The Good Doctor

In my ever widening search to find anything left worth watching on Netflix, I have stumbled on another hospital show. Nothing great, I’m not saying it’s a must watch (although I’m still watching it). That’s not what this blog is about. The gimmick in The Good Doctor is an autistic doctor, and when I noticed it was based on a Korean series, I was not surprised. In fact, I’m surprised that it wasn’t a robot doctor, or a time traveling doctor, or a ghost. It could have been a more ridiculous premise.
He always saves the day but he always speaks literally, saying things like “You’re going to die.” It’s a bit like House, just with an even weirder doctor.
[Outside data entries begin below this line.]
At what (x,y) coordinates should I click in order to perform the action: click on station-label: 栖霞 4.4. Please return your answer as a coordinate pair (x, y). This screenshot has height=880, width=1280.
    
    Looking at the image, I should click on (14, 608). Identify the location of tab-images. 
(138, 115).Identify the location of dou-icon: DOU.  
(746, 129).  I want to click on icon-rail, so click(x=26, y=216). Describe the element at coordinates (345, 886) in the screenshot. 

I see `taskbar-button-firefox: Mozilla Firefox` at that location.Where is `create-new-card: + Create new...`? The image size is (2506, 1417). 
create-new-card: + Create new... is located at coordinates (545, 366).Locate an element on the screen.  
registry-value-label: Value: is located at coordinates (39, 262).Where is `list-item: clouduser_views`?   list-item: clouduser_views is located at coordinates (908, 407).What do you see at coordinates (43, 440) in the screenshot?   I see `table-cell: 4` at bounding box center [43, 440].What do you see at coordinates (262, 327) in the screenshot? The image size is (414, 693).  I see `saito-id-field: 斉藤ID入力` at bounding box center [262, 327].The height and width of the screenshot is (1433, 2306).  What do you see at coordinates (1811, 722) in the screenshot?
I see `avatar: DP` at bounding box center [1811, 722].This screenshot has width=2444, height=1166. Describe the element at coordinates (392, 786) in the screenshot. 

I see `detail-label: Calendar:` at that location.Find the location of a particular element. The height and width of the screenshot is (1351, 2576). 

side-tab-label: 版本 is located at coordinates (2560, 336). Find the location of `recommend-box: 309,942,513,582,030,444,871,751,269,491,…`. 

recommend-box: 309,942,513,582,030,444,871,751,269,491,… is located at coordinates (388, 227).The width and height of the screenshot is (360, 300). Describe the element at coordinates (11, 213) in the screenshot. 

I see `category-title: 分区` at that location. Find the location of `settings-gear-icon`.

They always have to go one step further.
At what point does it jump the shark?
It got me thinking how similar hospital shows are to cop shows, which I hate with an ever increasing passion (Helena is totally into them, especially the Nordic-noir subset, so I am unable to ignore them entirely) There’s always the quirky outsider, whose methods are unconventional but they are a stone cold genius and infallible.
Perhaps they both attract their audiences because people like thinking that people in authority, people with the power of life and death over us, are insightful and brilliant, and will always come through in a crisis. A sweet fantasy.
The difference is, while television doctors don’t bear much more resemblance to real life doctors than TV cops do to real cops, I admire doctors in real life. Cops, not so much.
Perhaps the reason that there are about a gazillion cop shows for every doctor show is that the world is closer to being a police state than a healthy state.